(Pixel coordinate grounding data)
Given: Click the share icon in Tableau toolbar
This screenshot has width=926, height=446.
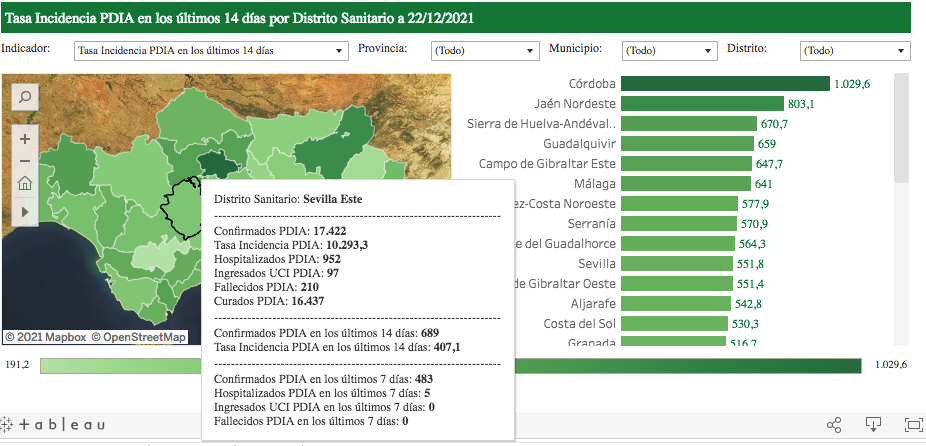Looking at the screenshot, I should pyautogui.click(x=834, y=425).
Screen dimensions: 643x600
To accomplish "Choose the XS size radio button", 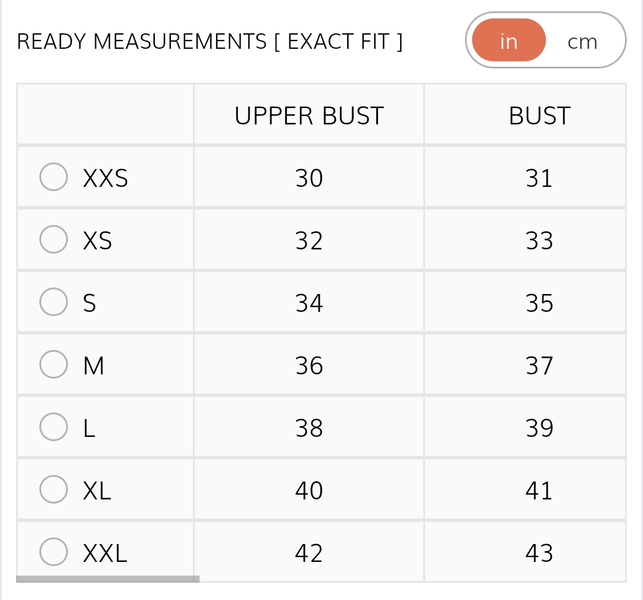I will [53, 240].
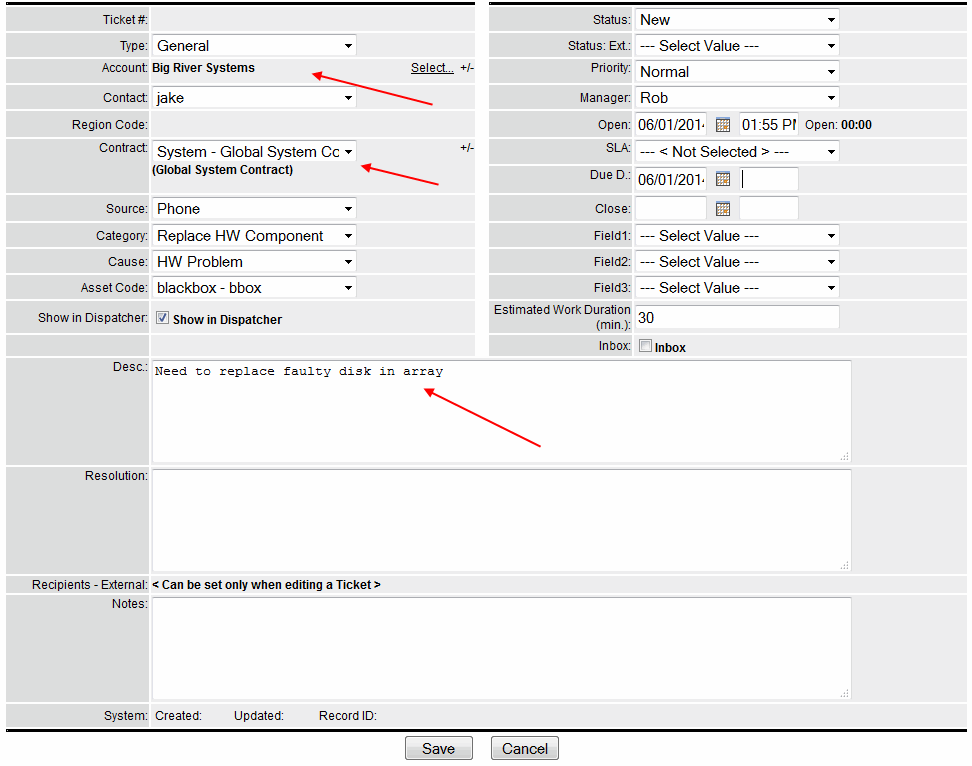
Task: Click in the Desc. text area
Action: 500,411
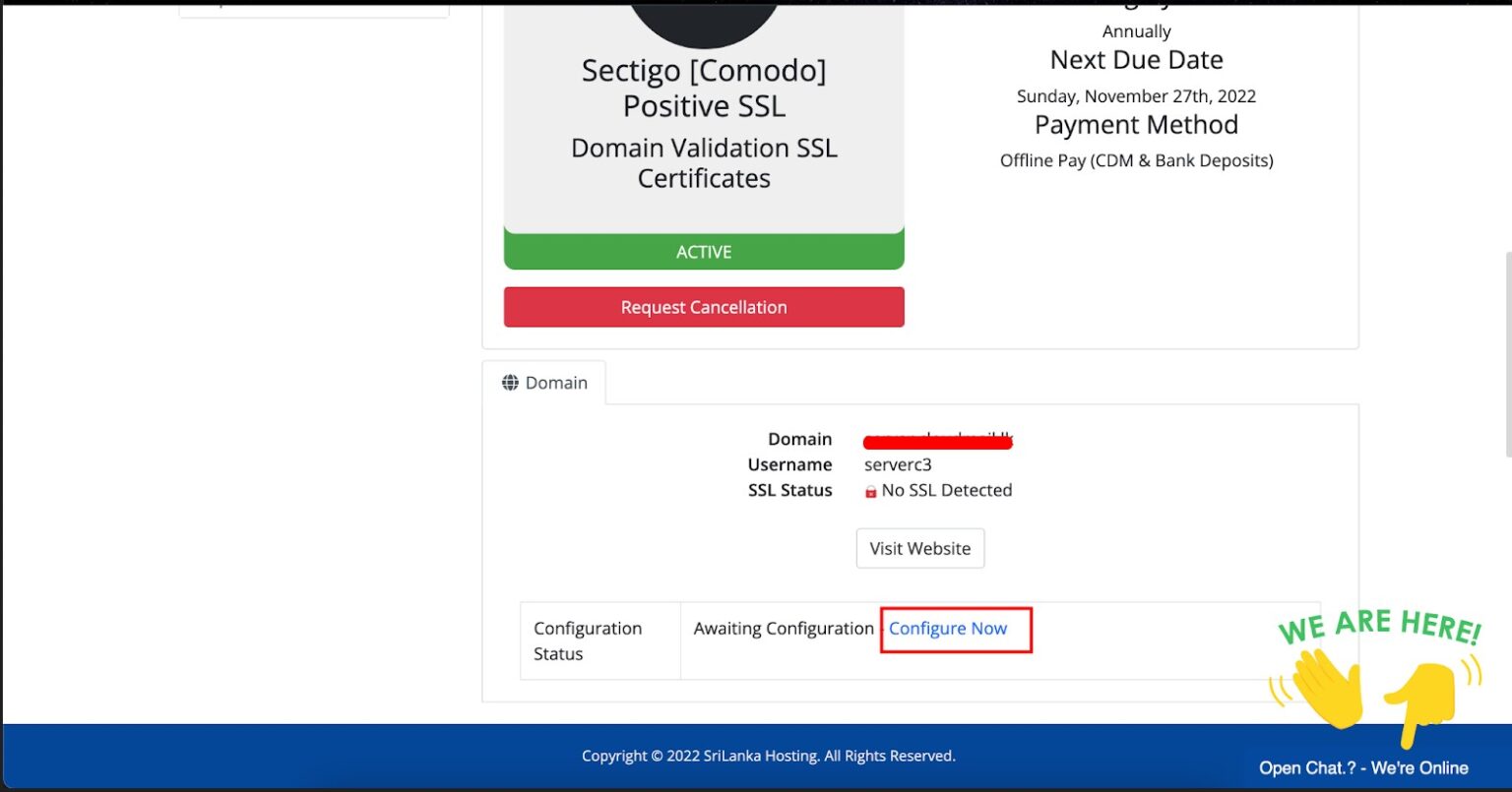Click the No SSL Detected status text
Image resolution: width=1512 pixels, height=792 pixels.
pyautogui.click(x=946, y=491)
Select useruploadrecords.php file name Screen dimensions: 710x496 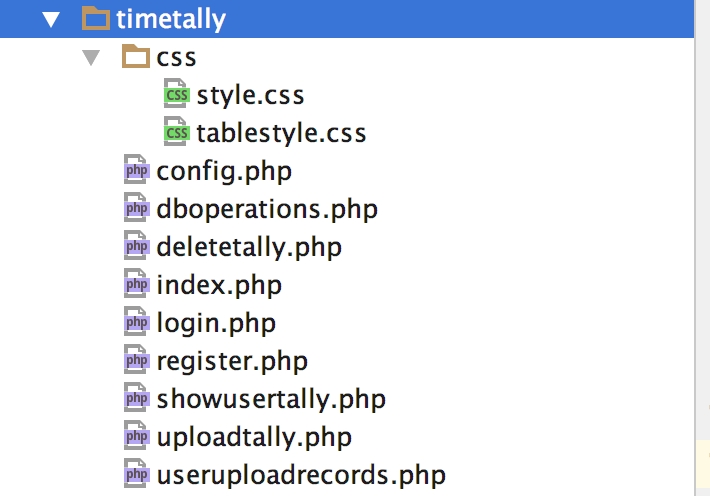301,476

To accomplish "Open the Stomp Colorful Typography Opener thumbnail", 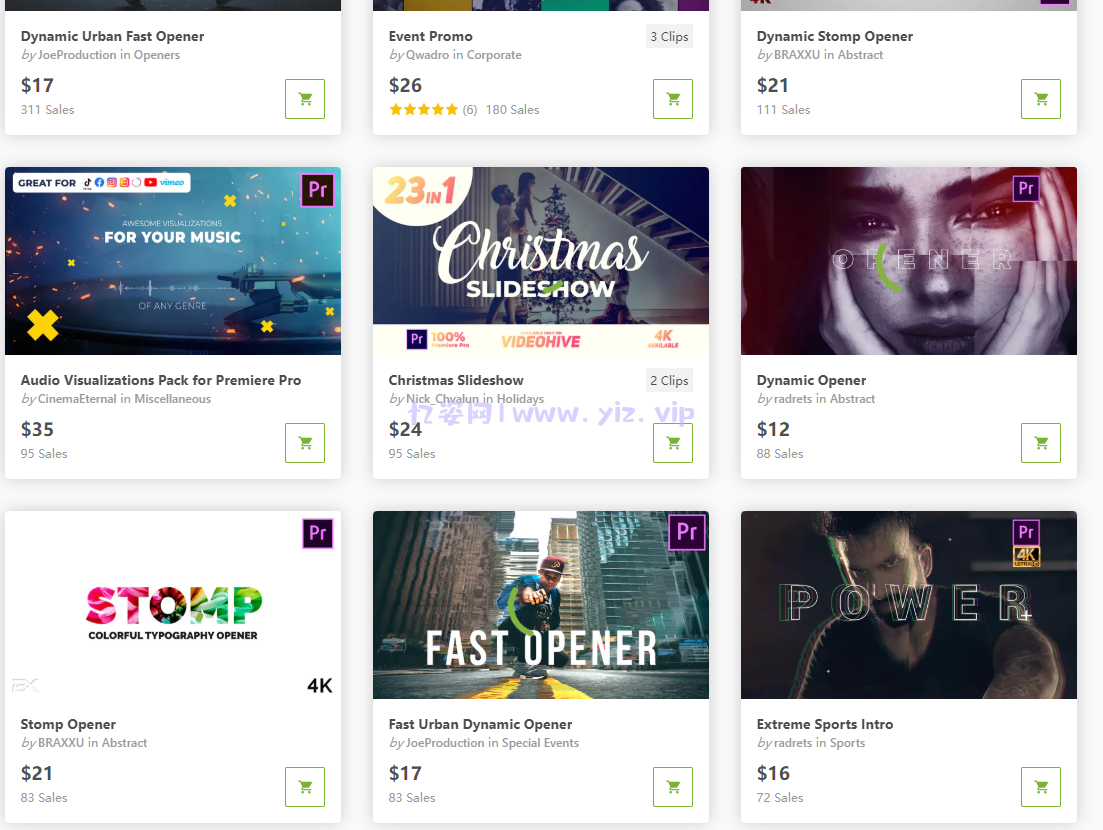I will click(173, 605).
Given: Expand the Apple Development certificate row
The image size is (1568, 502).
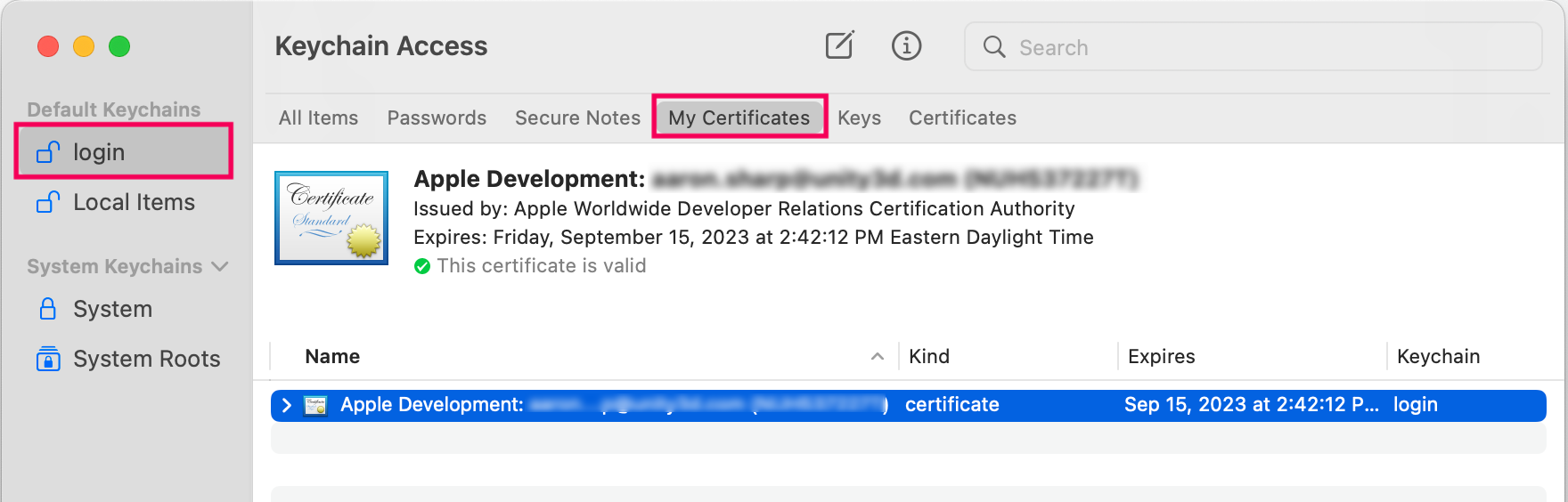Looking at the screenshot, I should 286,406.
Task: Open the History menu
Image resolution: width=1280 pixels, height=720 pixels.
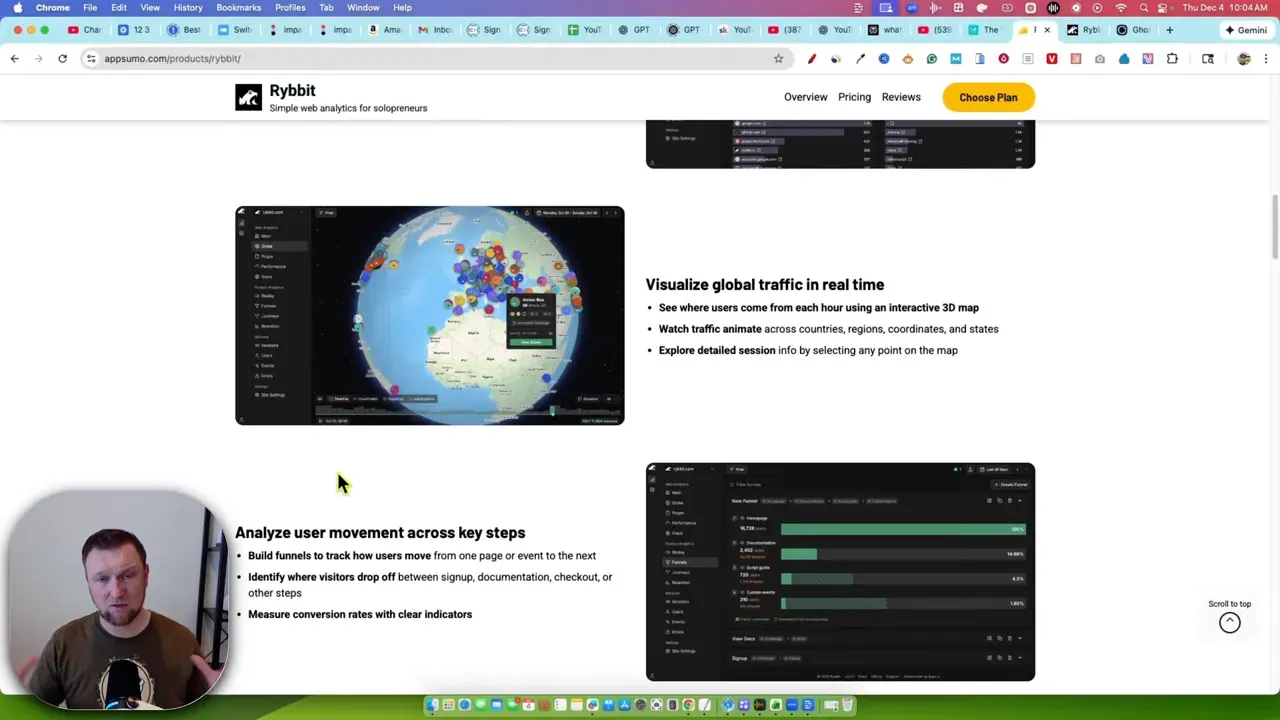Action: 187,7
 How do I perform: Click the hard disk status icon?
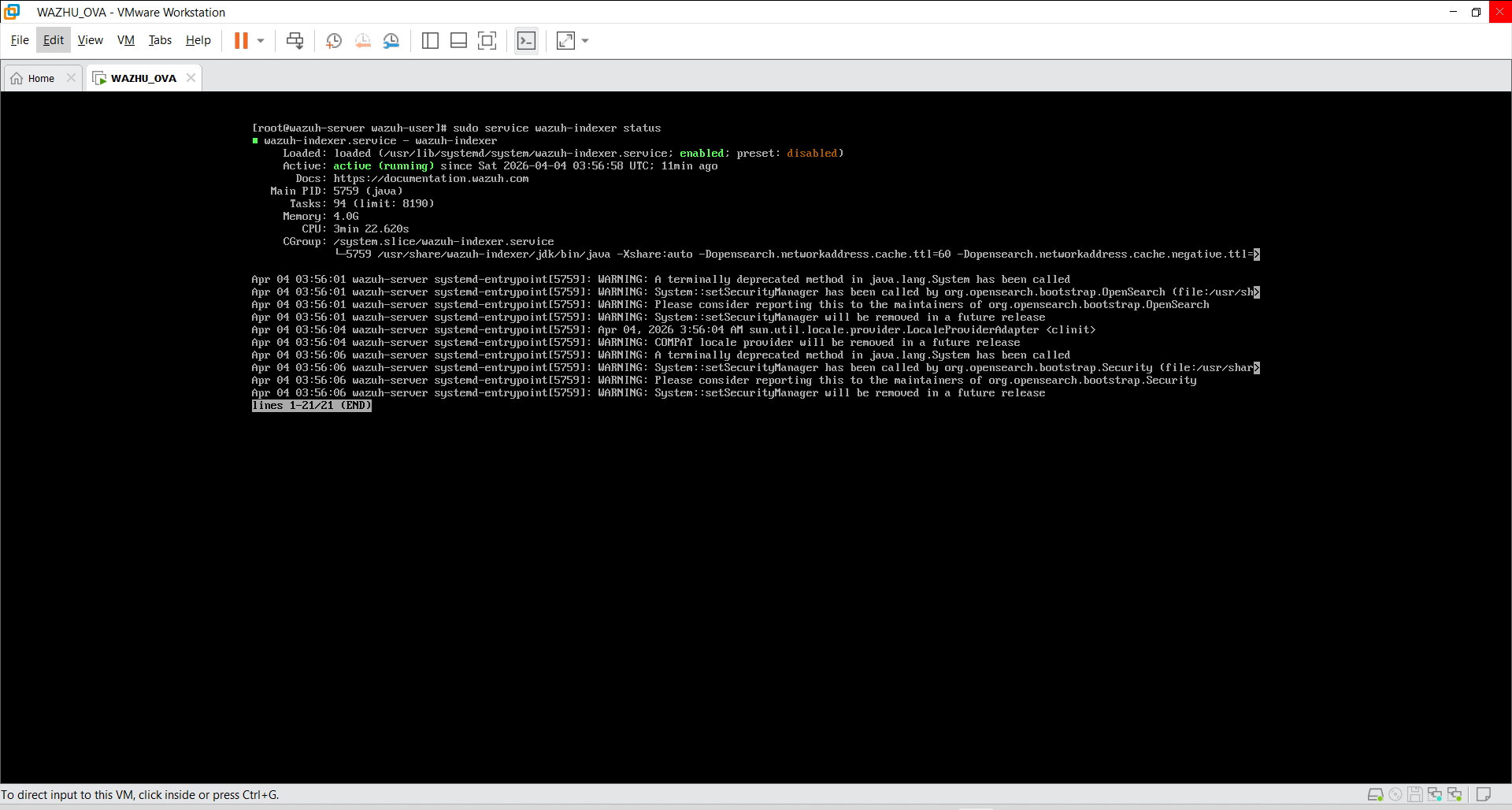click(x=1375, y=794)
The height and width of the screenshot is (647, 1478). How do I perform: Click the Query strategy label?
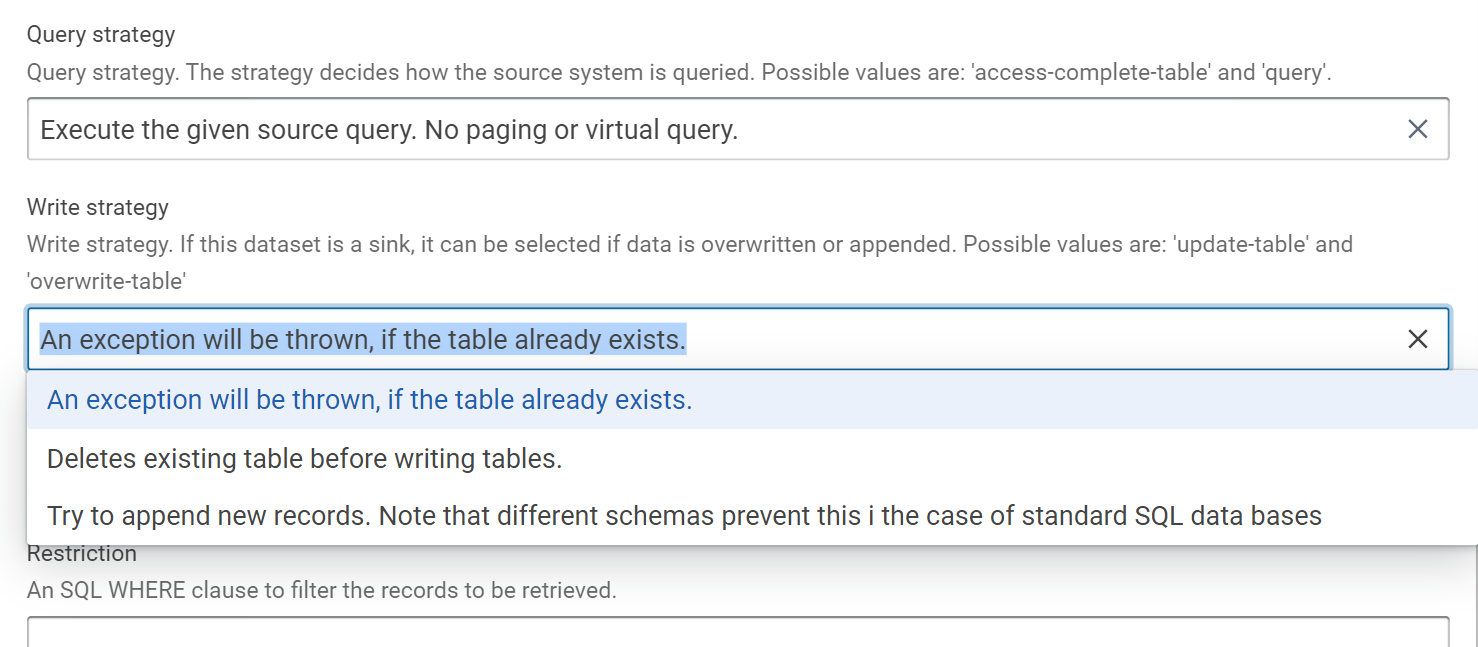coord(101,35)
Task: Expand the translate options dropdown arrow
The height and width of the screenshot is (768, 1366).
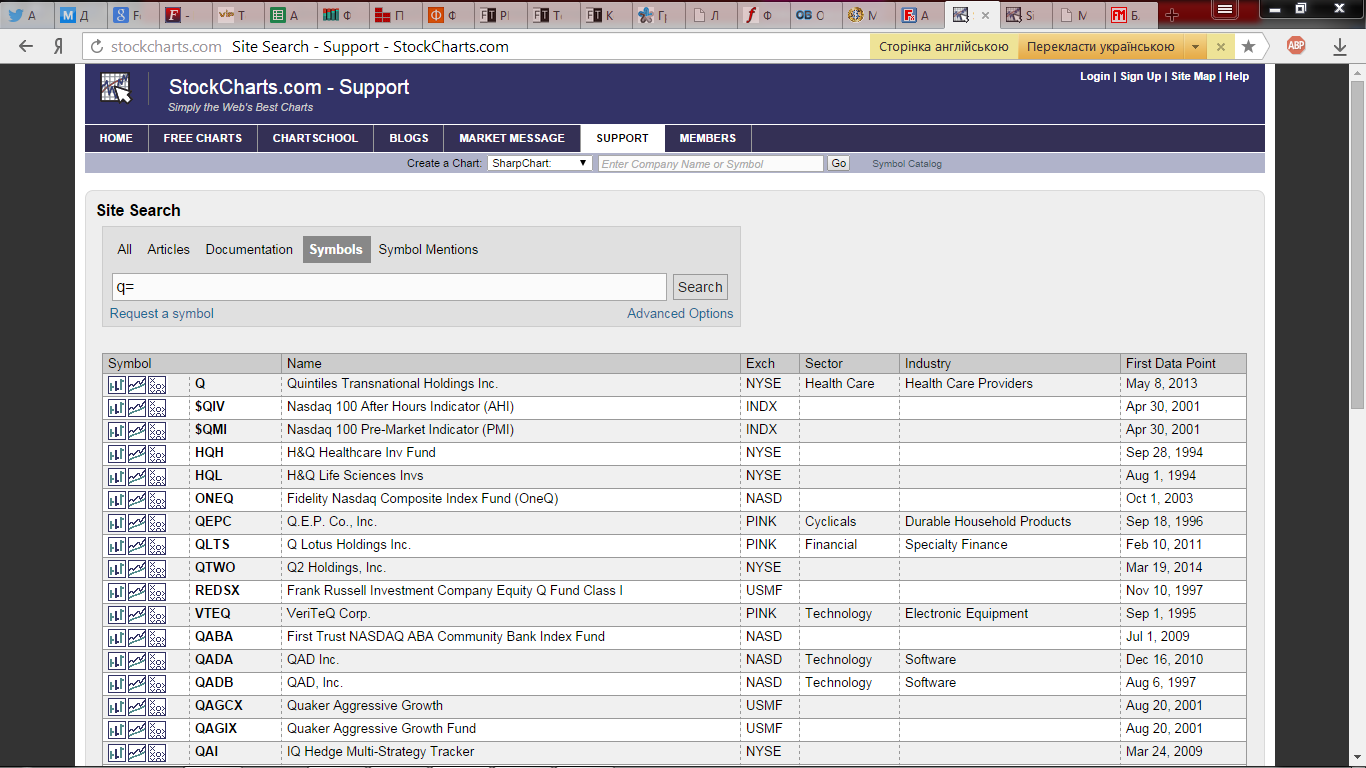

**EXERCISE**
Please output exactly the lines of the data above, from its first line through the line with "Screen dimensions: 643x600", and nothing else; drop the pictures.

**EXERCISE ANSWER**
Given: Click the share icon in Tableau toolbar
This screenshot has width=926, height=446.
Looking at the screenshot, I should pyautogui.click(x=834, y=425).
Screen dimensions: 643x600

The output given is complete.